-- Requirement --
Within the records, find every line that includes the word "computer" and copy it.

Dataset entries
== Segment start ==

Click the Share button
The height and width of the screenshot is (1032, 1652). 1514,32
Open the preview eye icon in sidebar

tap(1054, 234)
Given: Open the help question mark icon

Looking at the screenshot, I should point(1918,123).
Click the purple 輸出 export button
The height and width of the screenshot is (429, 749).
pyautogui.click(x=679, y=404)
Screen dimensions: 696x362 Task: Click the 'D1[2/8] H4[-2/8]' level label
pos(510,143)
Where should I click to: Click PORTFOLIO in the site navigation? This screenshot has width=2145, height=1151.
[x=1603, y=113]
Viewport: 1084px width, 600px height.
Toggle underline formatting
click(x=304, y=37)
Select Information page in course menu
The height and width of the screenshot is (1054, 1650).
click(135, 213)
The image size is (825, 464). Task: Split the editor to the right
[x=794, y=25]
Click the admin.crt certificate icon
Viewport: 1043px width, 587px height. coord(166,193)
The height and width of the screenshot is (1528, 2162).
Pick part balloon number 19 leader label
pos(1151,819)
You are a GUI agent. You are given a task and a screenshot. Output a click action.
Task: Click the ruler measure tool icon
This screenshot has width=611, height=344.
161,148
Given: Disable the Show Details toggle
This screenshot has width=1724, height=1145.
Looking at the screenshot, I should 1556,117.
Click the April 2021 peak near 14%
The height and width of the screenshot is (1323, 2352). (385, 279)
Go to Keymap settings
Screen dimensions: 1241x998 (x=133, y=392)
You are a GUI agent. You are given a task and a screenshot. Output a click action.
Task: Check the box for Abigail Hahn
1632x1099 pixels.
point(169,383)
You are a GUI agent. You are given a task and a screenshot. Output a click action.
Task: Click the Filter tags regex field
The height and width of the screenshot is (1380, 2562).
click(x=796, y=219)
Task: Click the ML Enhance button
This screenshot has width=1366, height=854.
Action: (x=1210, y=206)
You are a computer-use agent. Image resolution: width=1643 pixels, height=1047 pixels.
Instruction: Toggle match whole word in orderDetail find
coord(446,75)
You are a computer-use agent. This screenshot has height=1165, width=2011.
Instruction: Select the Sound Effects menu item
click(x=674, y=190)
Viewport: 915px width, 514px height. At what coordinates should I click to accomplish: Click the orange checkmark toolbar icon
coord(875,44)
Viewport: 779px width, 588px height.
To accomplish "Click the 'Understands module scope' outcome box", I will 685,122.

== Segment end ==

-- Response area --
You are a computer-use agent. Image resolution: width=1643 pixels, height=1047 pixels.
You are a computer-use agent. This screenshot has height=1165, width=2011.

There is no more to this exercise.